ACTIVITY: With nothing added or dropped, copy the data that follows exactly.

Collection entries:
=== Section Start ===

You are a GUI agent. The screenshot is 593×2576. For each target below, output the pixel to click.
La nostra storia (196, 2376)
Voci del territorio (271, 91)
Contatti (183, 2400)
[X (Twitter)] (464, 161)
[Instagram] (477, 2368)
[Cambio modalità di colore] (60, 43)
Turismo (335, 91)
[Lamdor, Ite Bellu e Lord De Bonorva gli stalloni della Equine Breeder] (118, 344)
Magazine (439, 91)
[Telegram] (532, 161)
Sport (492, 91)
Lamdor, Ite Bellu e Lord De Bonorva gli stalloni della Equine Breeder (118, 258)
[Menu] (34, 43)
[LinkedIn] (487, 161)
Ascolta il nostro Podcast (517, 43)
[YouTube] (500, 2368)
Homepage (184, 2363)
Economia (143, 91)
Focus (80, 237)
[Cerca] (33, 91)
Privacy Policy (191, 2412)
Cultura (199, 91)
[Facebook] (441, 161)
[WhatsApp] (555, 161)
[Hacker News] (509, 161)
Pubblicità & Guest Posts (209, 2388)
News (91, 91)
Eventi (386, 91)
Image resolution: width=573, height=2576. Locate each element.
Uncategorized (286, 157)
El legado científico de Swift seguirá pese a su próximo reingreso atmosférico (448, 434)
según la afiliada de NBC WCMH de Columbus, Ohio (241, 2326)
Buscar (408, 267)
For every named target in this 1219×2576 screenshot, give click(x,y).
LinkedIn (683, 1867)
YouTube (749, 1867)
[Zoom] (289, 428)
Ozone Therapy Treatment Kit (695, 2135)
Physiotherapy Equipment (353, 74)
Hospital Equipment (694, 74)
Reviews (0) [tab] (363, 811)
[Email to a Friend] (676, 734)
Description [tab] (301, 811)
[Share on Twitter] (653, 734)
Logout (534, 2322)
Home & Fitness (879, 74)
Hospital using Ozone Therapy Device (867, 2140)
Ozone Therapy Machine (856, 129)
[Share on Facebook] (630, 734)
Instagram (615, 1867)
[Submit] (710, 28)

=== Section End ===

ANSWER FOR THIS EXERCISE:
You are a GUI agent. The screenshot is 593×2576. For each target below, output the pixel to click.
La nostra storia (196, 2376)
Voci del territorio (271, 91)
Contatti (183, 2400)
[X (Twitter)] (464, 161)
[Instagram] (477, 2368)
[Cambio modalità di colore] (60, 43)
Turismo (335, 91)
[Lamdor, Ite Bellu e Lord De Bonorva gli stalloni della Equine Breeder] (118, 344)
Magazine (439, 91)
[Telegram] (532, 161)
Sport (492, 91)
Lamdor, Ite Bellu e Lord De Bonorva gli stalloni della Equine Breeder (118, 258)
[Menu] (34, 43)
[LinkedIn] (487, 161)
Ascolta il nostro Podcast (517, 43)
[YouTube] (500, 2368)
Homepage (184, 2363)
Economia (143, 91)
Focus (80, 237)
[Cerca] (33, 91)
Privacy Policy (191, 2412)
Cultura (199, 91)
[Facebook] (441, 161)
[WhatsApp] (555, 161)
[Hacker News] (509, 161)
Pubblicità & Guest Posts (209, 2388)
News (91, 91)
Eventi (386, 91)
Image resolution: width=573, height=2576. Locate each element.
Uncategorized (286, 157)
El legado científico de Swift seguirá pese a su próximo reingreso atmosférico (448, 434)
según la afiliada de NBC WCMH de Columbus, Ohio (241, 2326)
Buscar (408, 267)
For every named target in this 1219×2576 screenshot, give click(x,y).
LinkedIn (683, 1867)
YouTube (749, 1867)
[Zoom] (289, 428)
Ozone Therapy Treatment Kit (695, 2135)
Physiotherapy Equipment (353, 74)
Hospital Equipment (694, 74)
Reviews (0) [tab] (363, 811)
[Email to a Friend] (676, 734)
Description [tab] (301, 811)
[Share on Twitter] (653, 734)
Logout (534, 2322)
Home & Fitness (879, 74)
Hospital using Ozone Therapy Device (867, 2140)
Ozone Therapy Machine (856, 129)
[Share on Facebook] (630, 734)
Instagram (615, 1867)
[Submit] (710, 28)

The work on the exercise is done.